The COVID-19 pandemic-era shift to remote work will likely be more persistent than anticipated, hitting the finances of U.S. cities like Detroit that are banking on commuters to get back to the office post-pandemic.

Two recent studies point to the long-lasting impact of work from home.

About 75 percent of the increase in tele-work over the course of the nearly 2-year-old COVID-19 crisis will likely stick, according to a paper from researchers at Arizona State University, Virginia Commonwealth University and the Dallas Federal Reserve.

Twice as many workers will be 100 percent remote as before the pandemic, and one in every five workdays will be from home, the economists predict.

The analysis, based on novel survey data, found that work-from-home rose for every major demographic group and industry, but was especially sharp among highly educated workers.

The persisting loss of commuters will hit municipalities that rely on these employees for revenue — from sales tax on their lunches to tax on wages earned in the city and parking fees, according to separate research by the Pew Charitable Trusts.

“Fewer commuters — or workers who commute less often — could translate into a shrinking local revenue base and contribute to long-term fiscal challenges for local governments,” Pew wrote.

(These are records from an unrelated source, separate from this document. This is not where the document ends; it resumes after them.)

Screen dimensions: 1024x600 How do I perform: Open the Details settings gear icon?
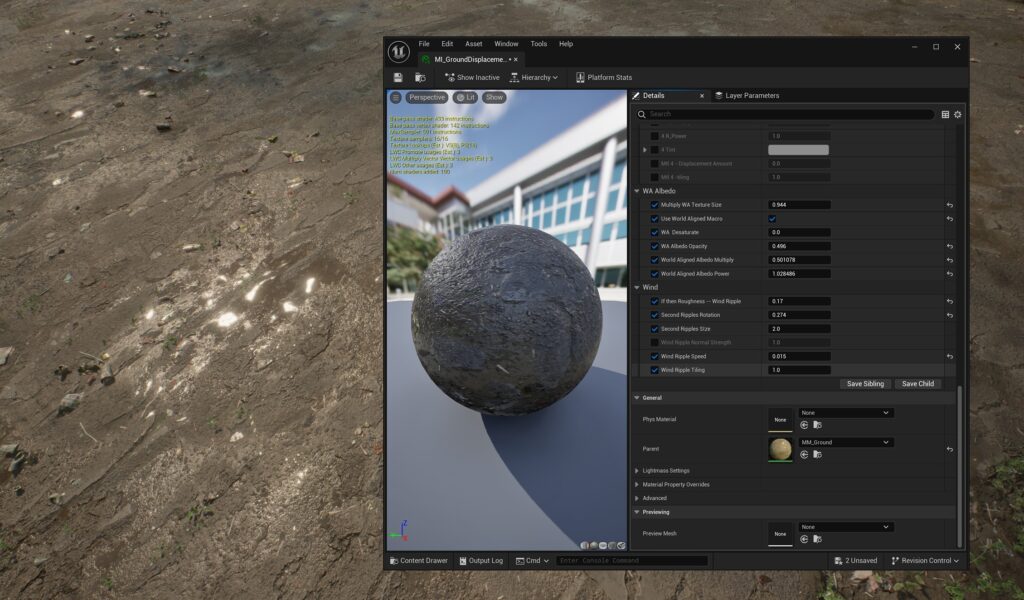click(957, 114)
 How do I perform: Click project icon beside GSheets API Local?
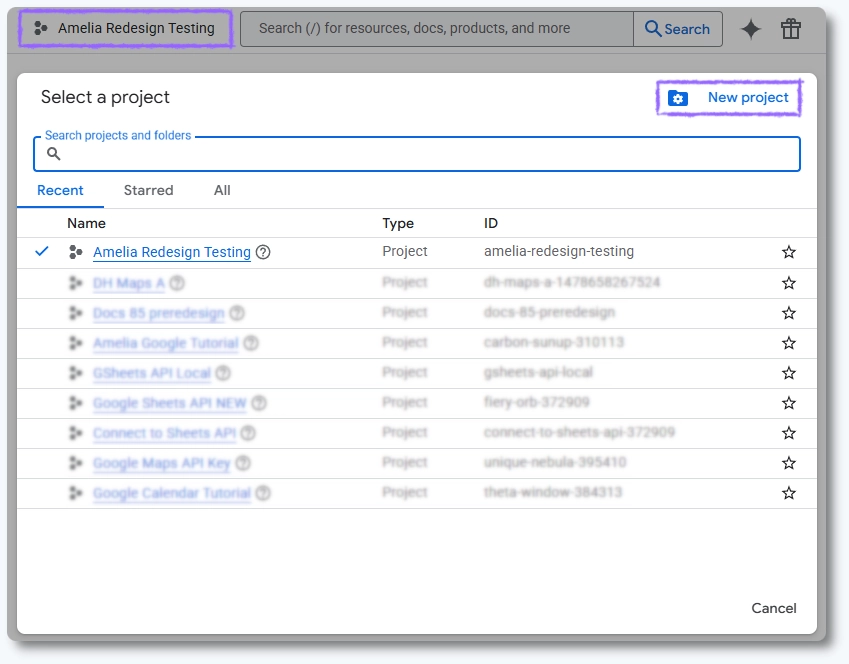coord(75,373)
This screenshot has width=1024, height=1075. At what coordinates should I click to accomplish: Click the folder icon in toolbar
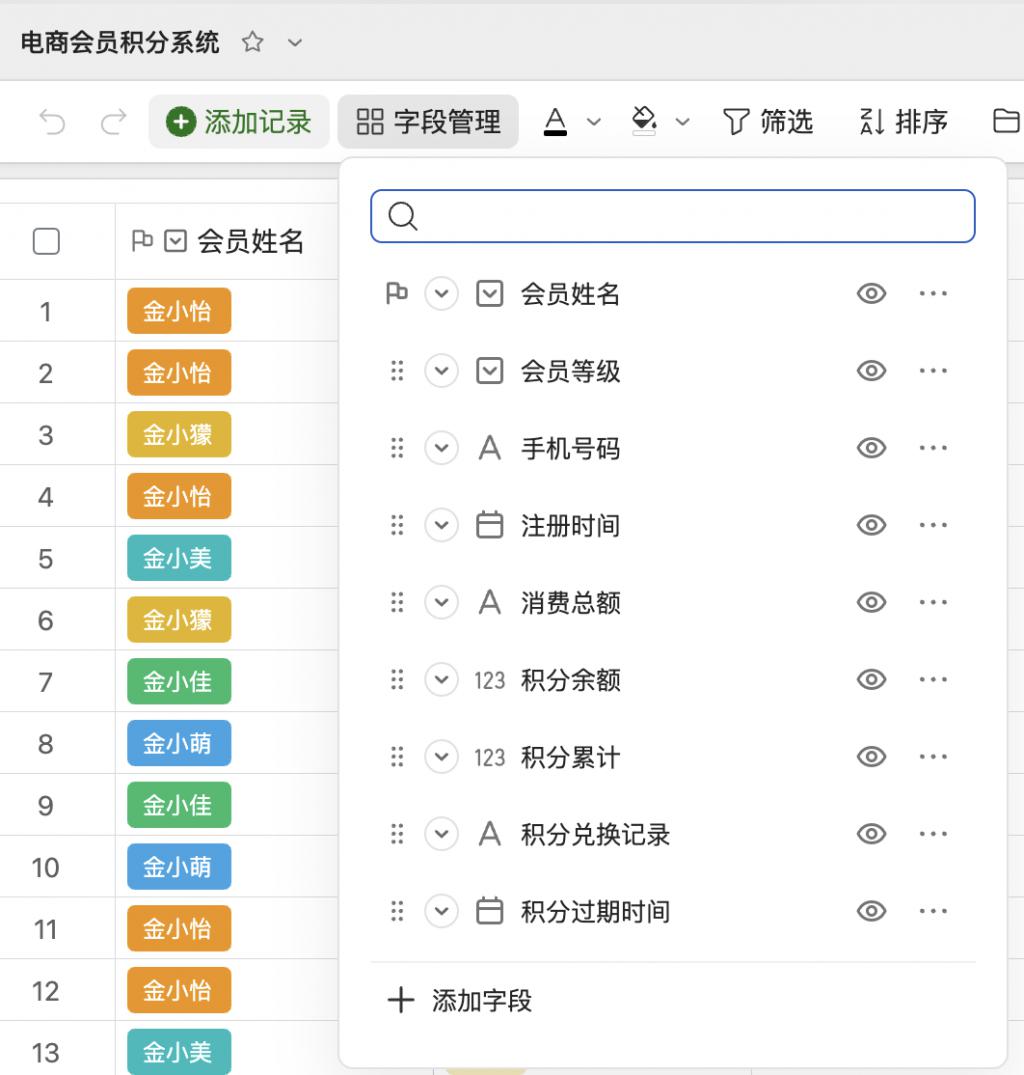(1005, 122)
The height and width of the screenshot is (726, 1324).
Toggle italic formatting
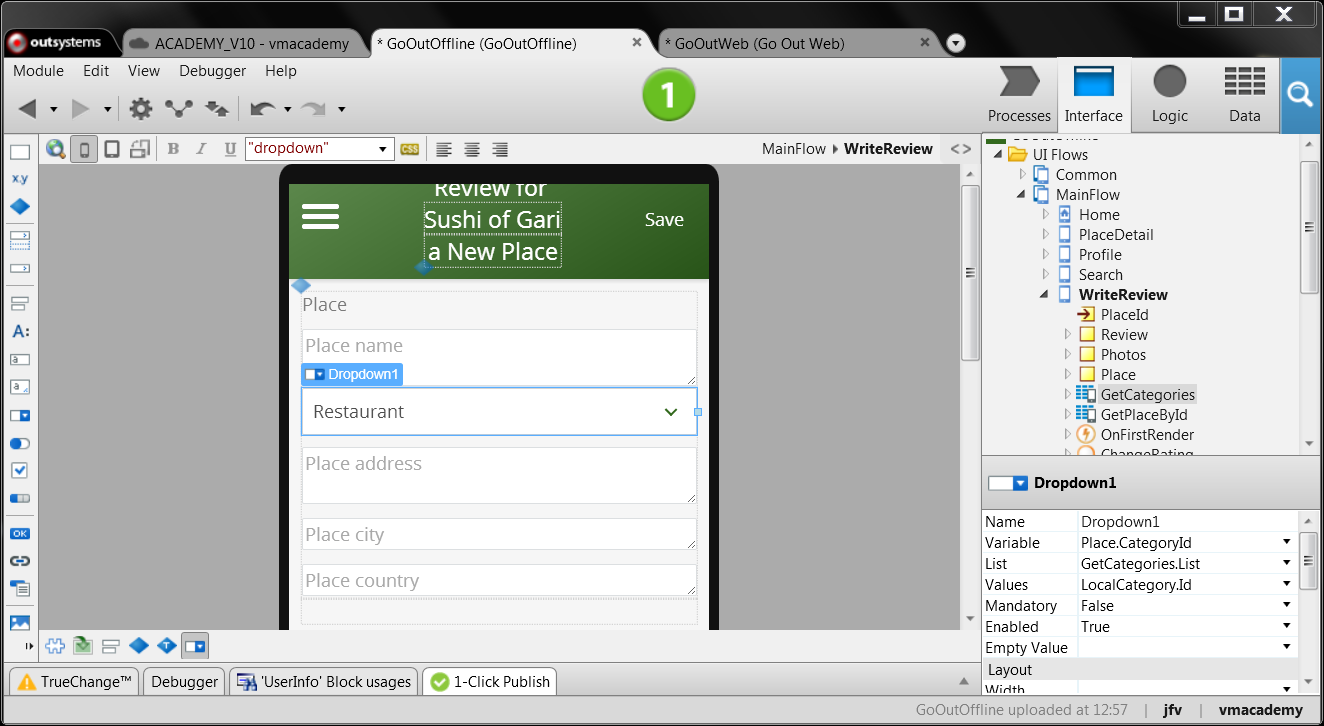(201, 148)
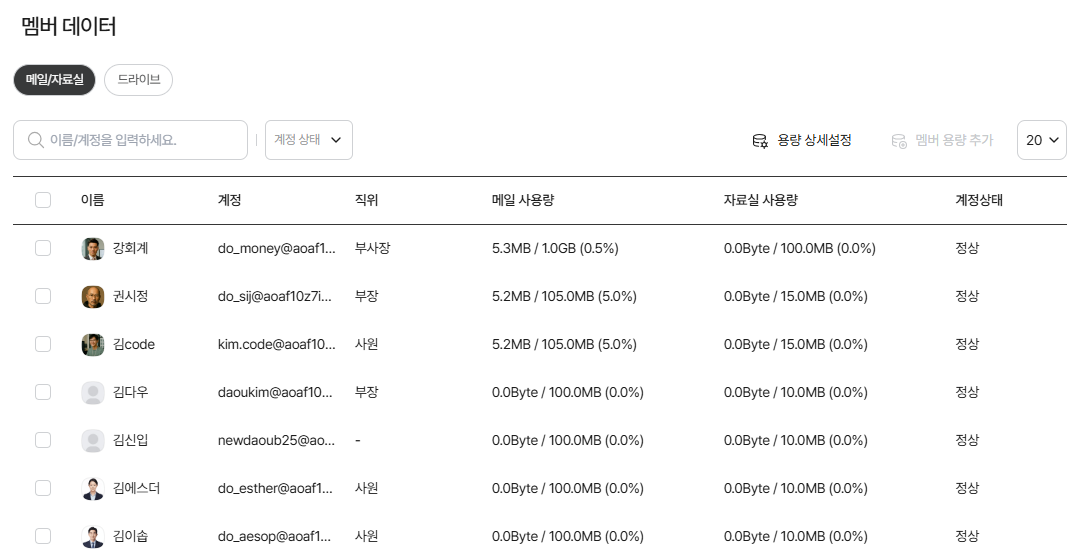Screen dimensions: 1080x555
Task: Click the 용량 상세설정 storage gear icon
Action: (760, 141)
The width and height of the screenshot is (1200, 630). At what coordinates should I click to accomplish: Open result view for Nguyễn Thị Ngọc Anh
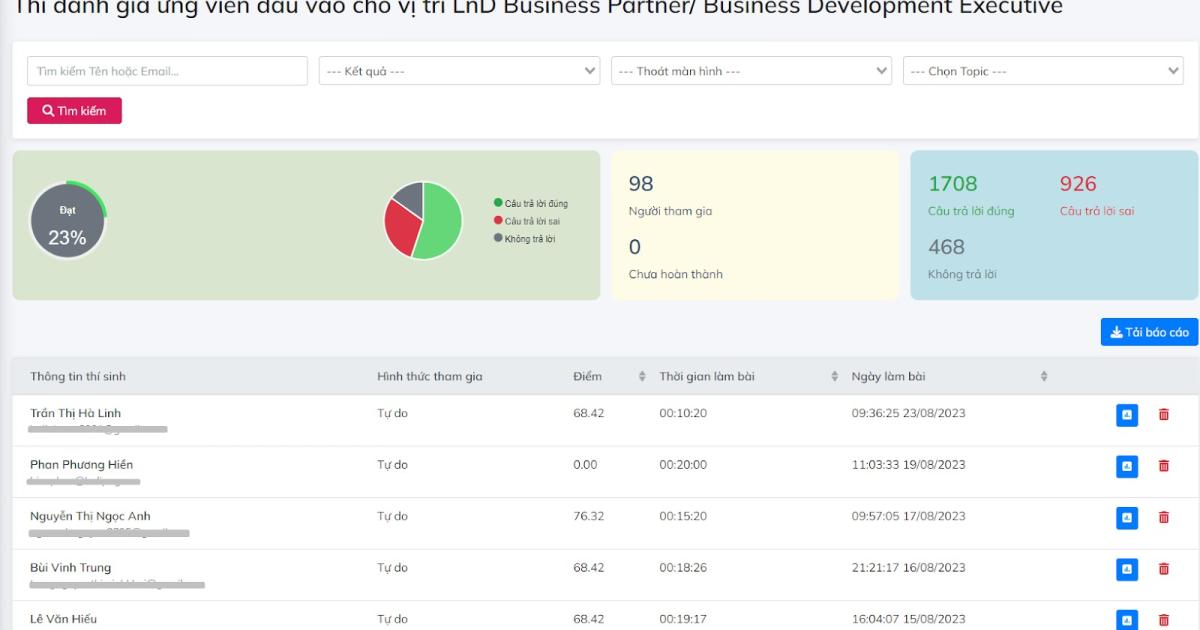coord(1126,517)
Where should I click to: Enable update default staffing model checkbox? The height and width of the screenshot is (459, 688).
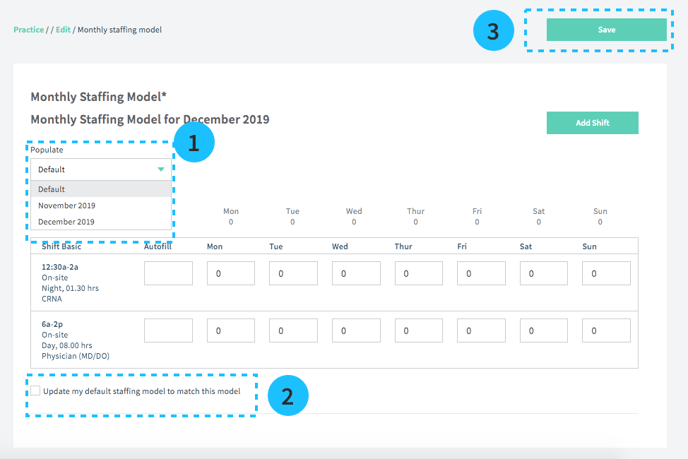(x=35, y=391)
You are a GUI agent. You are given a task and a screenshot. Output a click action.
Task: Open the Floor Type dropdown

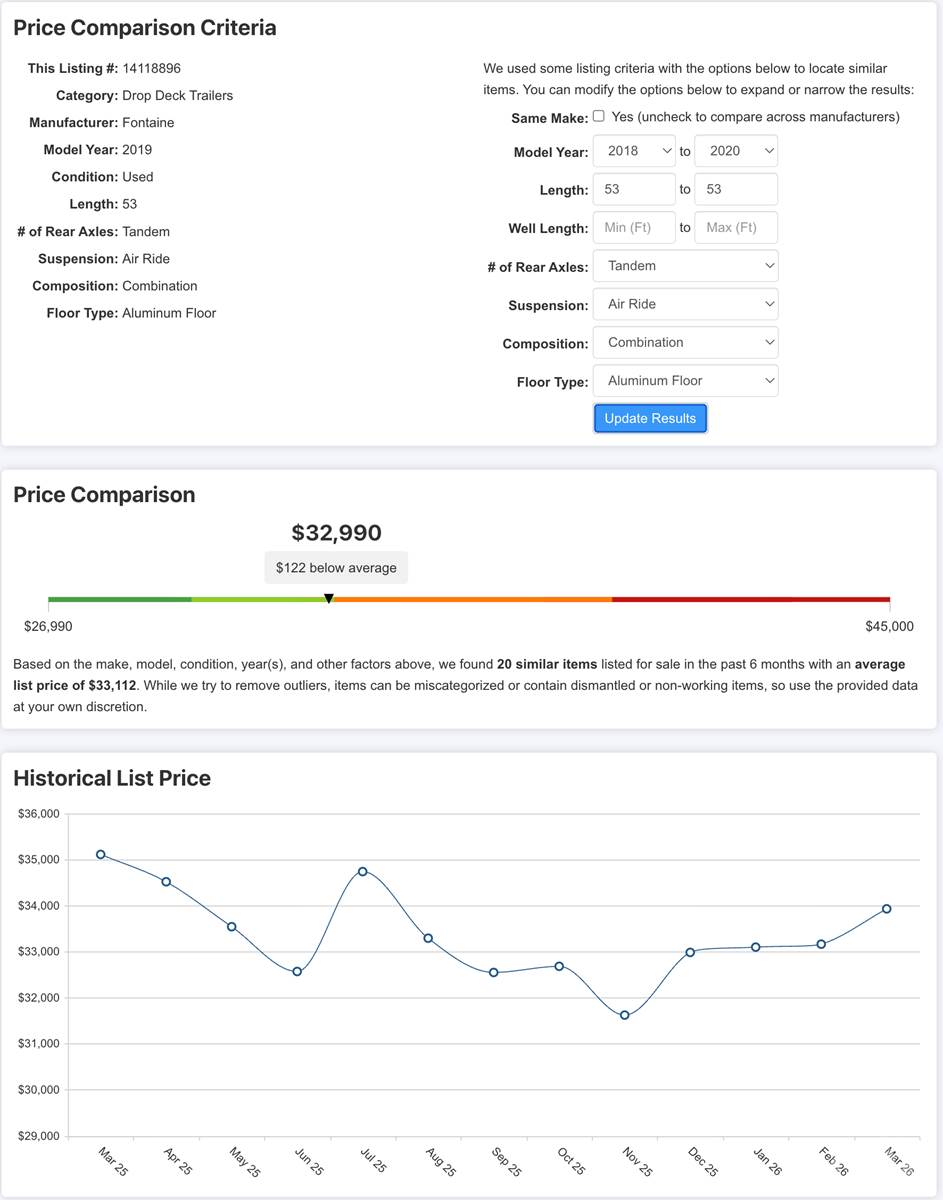[x=685, y=381]
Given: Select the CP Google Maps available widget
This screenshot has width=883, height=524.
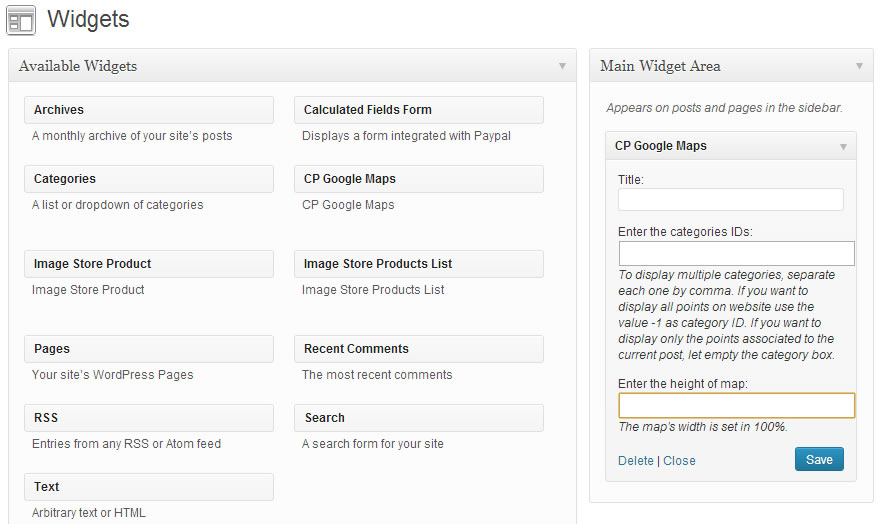Looking at the screenshot, I should 418,179.
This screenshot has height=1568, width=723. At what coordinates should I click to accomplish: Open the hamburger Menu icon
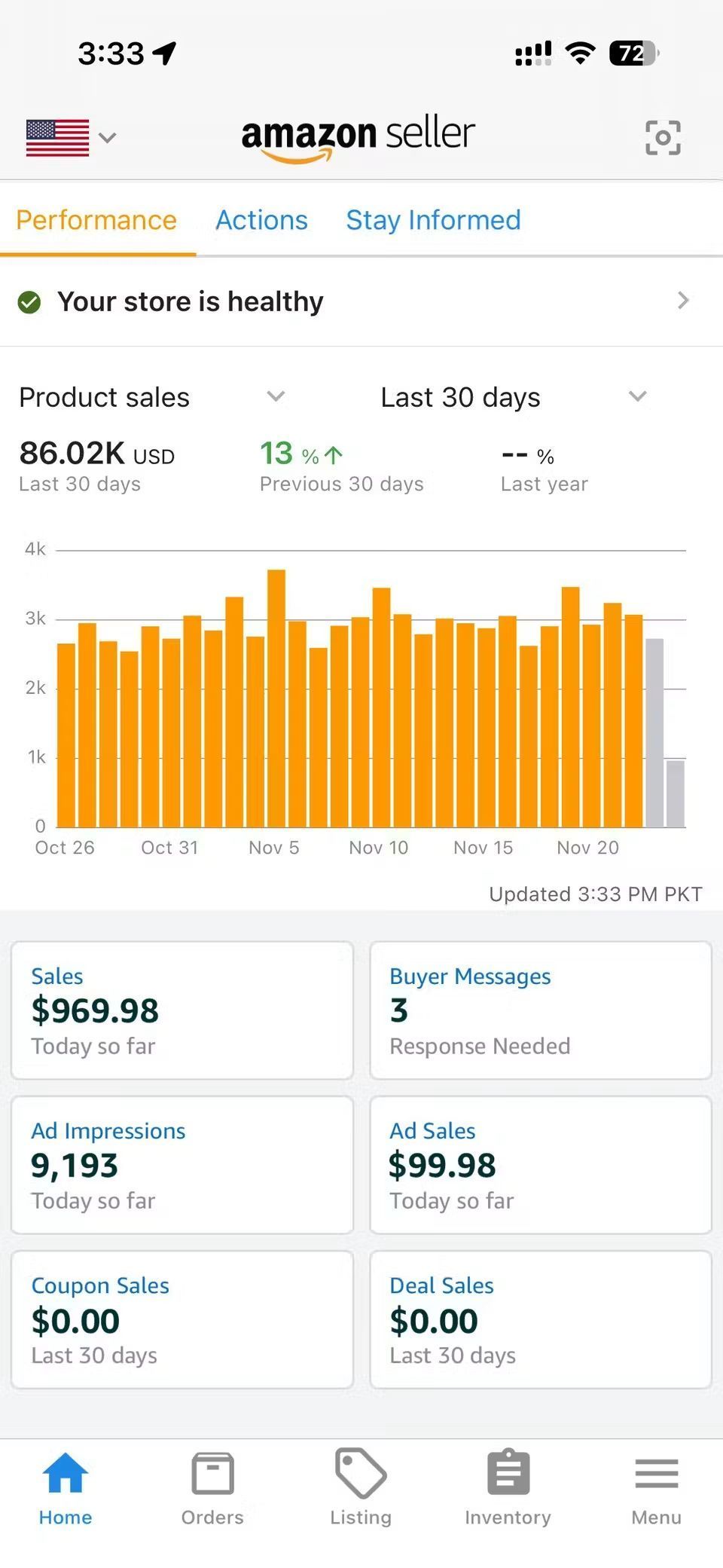[656, 1473]
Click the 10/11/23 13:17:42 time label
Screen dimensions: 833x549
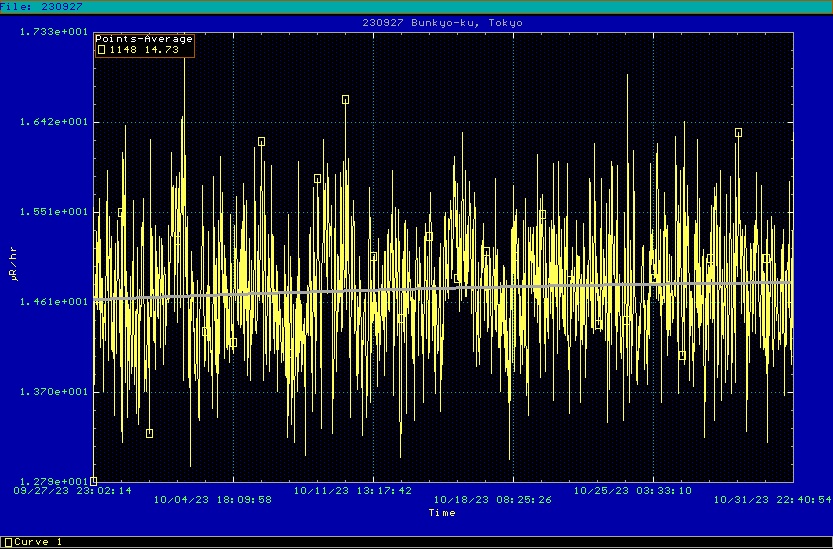click(353, 491)
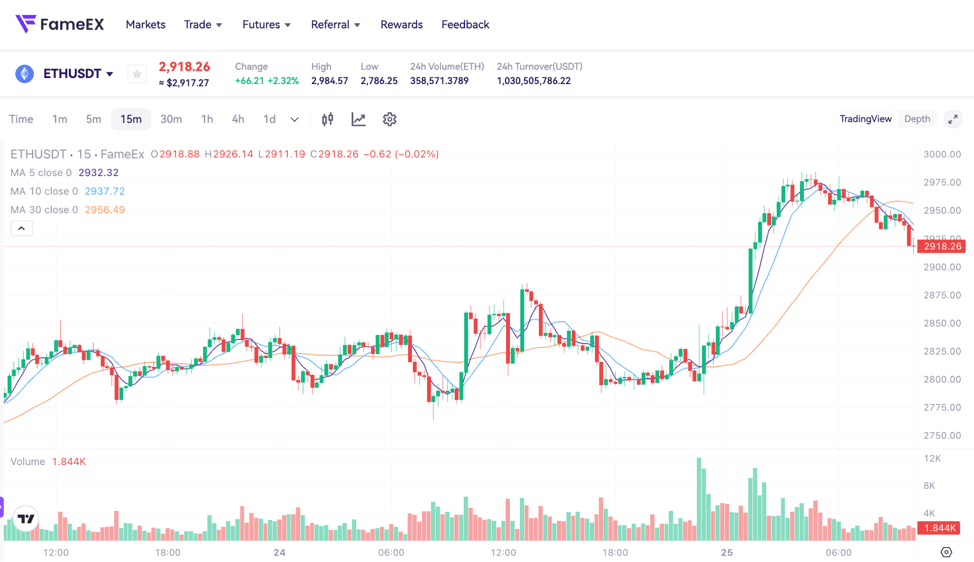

Workers are returning to offices, but many not full time. For example, Rocket Companies Inc. reported last week that its approximately 26,000 employees returned to their downtown Detroit offices the week of Feb. 14, but on a hybrid schedule.

Meanwhile, major metro Detroit employers General Motors Co. and Ford Motor Co. are working toward a return to office in a reduced fashion.

Ford has been bringing back employees on a hybrid work model, working flexibly between the Dearborn-based automaker’s campuses and remote options.

GM, which counted some 5,000 employees in its Renaissance Center headquarters in downtown Detroit and thousands more at its tech center in Warren before the pandemic, launched its remote work standard, dubbed “Work Appropriately,” a year ago to reflect adjusted workplace expectations post-pandemic. Most are still working primarily remotely.

Cities have been bracing for this in their five-year budgets. But their projections for the share of people who will continue to work from home rather than return to the city office might underestimate the magnitude of the shift.

Philadelphia, for instance, assumed a permanent loss of 15 percent of the nonresident wage tax base in its projections, according to an analysis by the Philadelphia Office of the Controller last July.

San Francisco, in a five-year financial plan published in January, estimates that office workers will permanently telecommute about 15 percent of the time in the fiscal year 2025-26.

In their paper, economists including Alexander Bick from the Arizona State University found that more than a third of workers expect to work from home at least one day a week this year.

The most striking takeaway from the rise of work from home during the pandemic is its persistence, Bick said. This will likely have wide-ranging economic consequences, including in city centers, where lower-income and less-educated will be most affected, according to the paper he co-authored.